Page 3 of Obscure Destinies

Rosicky said nothing. He found a bib apron on a nail behind the

  kitchen door. He slipped it over his head and then took Polly by

  her two elbows and pushed her gently toward the door of her own

  room. "I washed up de kitchen many times for my wife, when de

  babies was sick or somethin'. You go an' make yourself look nice.

  I like you to look prettier'n any of dem town girls when you go in.

  De young folks must have some fun, an' I'm goin' to look out fur

  you, Polly."

  That kind, reassuring grip on her elbows, the old man's funny

  bright eyes, made Polly want to drop her head on his shoulder for a

  second. She restrained herself, but she lingered in his grasp at

  the door of her room, murmuring tearfully: "You always lived in

  the city when you were young, didn't you? Don't you ever get

  lonesome out here?"

  As she turned round to him, her hand fell naturally into his, and

  he stood holding it and smiling into her face with his peculiar,

  knowing, indulgent smile without a shadow of reproach in it. "Dem

  big cities is all right fur de rich, but dey is terrible hard fur

  de poor."

  "I don't know. Sometimes I think I'd like to take a chance. You

  lived in New York, didn't you?"

  "An' London. Da's bigger still. I learned my trade dere. Here's

  Rudolph comin', you better hurry."

  "Will you tell me about London some time?"

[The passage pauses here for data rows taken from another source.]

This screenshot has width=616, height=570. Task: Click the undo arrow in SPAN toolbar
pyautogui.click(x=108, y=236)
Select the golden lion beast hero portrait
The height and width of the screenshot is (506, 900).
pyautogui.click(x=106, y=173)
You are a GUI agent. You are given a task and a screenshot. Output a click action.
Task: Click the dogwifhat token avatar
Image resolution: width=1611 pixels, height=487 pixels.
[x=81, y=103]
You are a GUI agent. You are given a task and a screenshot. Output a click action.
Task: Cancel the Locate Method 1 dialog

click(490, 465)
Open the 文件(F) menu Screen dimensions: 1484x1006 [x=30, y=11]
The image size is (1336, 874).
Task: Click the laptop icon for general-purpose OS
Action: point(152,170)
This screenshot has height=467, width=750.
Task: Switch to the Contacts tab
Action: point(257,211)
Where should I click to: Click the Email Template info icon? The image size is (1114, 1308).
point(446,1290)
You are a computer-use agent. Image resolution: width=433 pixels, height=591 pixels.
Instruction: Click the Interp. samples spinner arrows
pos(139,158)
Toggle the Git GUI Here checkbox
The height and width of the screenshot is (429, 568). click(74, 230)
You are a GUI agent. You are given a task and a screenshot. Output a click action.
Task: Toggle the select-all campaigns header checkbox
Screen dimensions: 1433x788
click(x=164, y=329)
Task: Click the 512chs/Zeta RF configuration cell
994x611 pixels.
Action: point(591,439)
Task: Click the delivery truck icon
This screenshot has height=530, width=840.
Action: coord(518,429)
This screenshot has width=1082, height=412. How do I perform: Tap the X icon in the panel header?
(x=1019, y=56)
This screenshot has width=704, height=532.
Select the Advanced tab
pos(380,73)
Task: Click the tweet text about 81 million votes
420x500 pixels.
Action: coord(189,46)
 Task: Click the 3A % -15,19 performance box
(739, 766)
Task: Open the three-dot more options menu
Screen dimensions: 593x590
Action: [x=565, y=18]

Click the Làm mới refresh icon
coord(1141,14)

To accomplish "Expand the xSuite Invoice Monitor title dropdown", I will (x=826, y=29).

  "Maybe. Only I ain't no talker, Polly. Run an' dress yourself

  up."

  The bedroom door closed behind her, and Rudolph came in from the

  outside, looking anxious. He had seen the car and was sorry any of

  his family should come just then. Supper hadn't been a very

  pleasant occasion. Halting in the doorway, he saw his father in a

  kitchen apron, carrying dishes to the sink. He flushed crimson and

  something flashed in his eye. Rosicky held up a warning finger.

  "I brought de car over fur you an' Polly to go to de picture show,

  an' I made her let me finish here so you won't be late. You go put

  on a clean shirt, quick!"

  "But don't the boys want the car, Father?"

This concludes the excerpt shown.